Lo scossone è ai vertici, con l’arrivo di Andrew Cavenagh – già numero uno dei San Francisco 49ers in NFL – a capo dei Rangers. Basteranno le oceaniche risorse americane per ristabilire l’equilibrio dell’Old Firm e del campionato scozzese, che in 13 delle ultime 14 stagioni ha visto trionfare il Celtic? Negli Stati Uniti scommettono di sì. E non solo. Perché nella Scottish Premiership, ormai, sei club su 12 sono hanno una proprietà a stelle e strisce. Più che una moda, una rivoluzione. Anzi: una colonizzazione
In termini di analisi di mercato, l’intuizione americana è riassumibile pressapoco così: esiste un bacino sportivo di prestigio storico, relegato tuttavia ai margini del calcio europeo e con due club da sempre e nettamente superiori a tutti gli altri – anzi, come accennato, ultimamente i biancoverdi di Glasgow continuano a surclassare gli arcirivali. Inoltre sia Celtic sia Rangers, sono sì delle superpotenze locali, ma rispetto ai canoni del continente rappresentano delle realtà di medio livello. Basti pensare che il valore della rosa del Celtic – dati Transfermarkt – è comparabile a quelle di Genoa o Udinese, mentre i Rangers se la giocano con un organico di Championship. Le risorse necessarie per fare sport non sono dunque così elevate, con la differenza – in chiave di appeal – che, nel caso specifico, sono sufficienti per contendersi un titolo nazionale. E, soprattutto, per qualificarsi in Champions o Europa League.

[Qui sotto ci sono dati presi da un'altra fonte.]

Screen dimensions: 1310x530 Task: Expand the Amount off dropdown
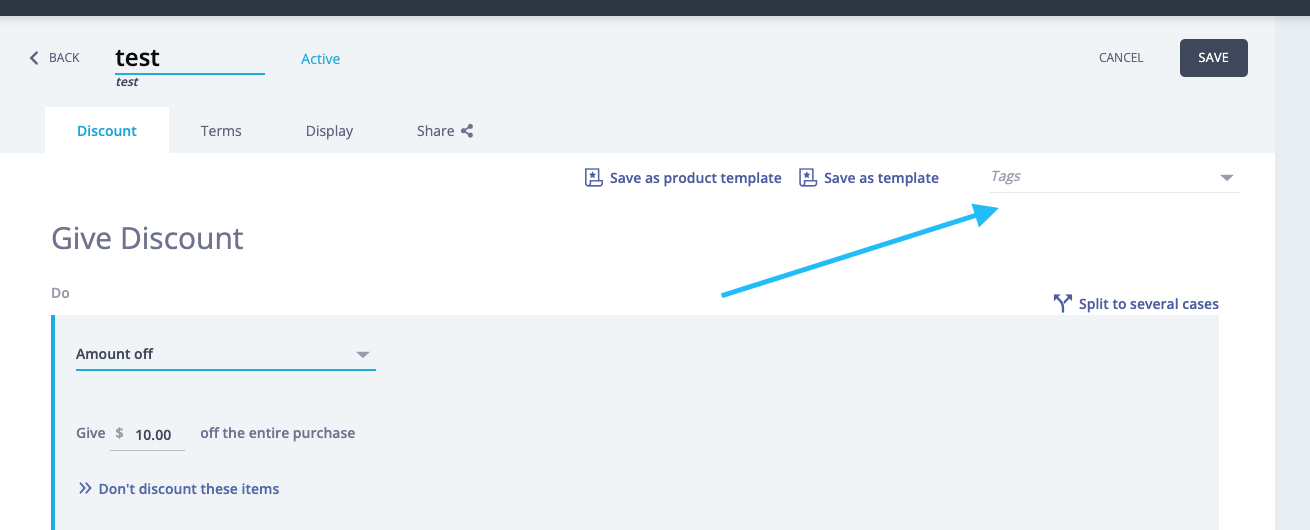click(x=363, y=355)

Lo stesso ragionamento vale anche per i club minori: il gap con Celtic e Rangers non è poi così impensabile da colmare, rispetto a chi si avventura nella scalata del calcio inglese o italiano. Non a caso, oltre agli avvicendamenti societari dei Rangers, quest’estate si registra anche il passaggio di proprietà del Livingston nelle mani dell’imprenditore Calvin Ford – sì, discendente di quell’Henry Ford che fondò uno dei marchi automobilistici più noti al mondo. Da diversi anni c’è poi una doppia dirigenza americana fra i due club di Dundee. Mentre Bill Foley, proprietario del Bournemouth, ha appena investito nell’Hibernian. Ed è a trazione americana pure il St Johnstone.
Certo l’americanizzazione del calcio a Glasgow e dintorni non è fuori dal comune, e sta avvenendo in proporzioni analoghe a quanto succede in Inghilterra – dove, soltanto nella massima serie, un club su due è a maggioranza statunitense. Il proliferare delle multiproprietà non ha fatto che rafforzare questa tendenza. E anche dal punto di vista degli investitori, la Scottish Premiership potrebbe avere tutte le carte in regola per diventare una sorta di development league della Premier – già questo sarebbe un successo enorme, visto che oggi vale un quinto della Championship e poco più della League One. Insomma, un ambiente particolarmente favorevole per sperimentare, incentivato anche dalla buona congiuntura della nazionale scozzese: i giovani chiedono spazio e le nuove proprietà possono svecchiare un sistema competitivo che da tempo andava rinnovato. Con vista privilegiata sulla vera Superlega d’Europa, poco più giù sulla mappa.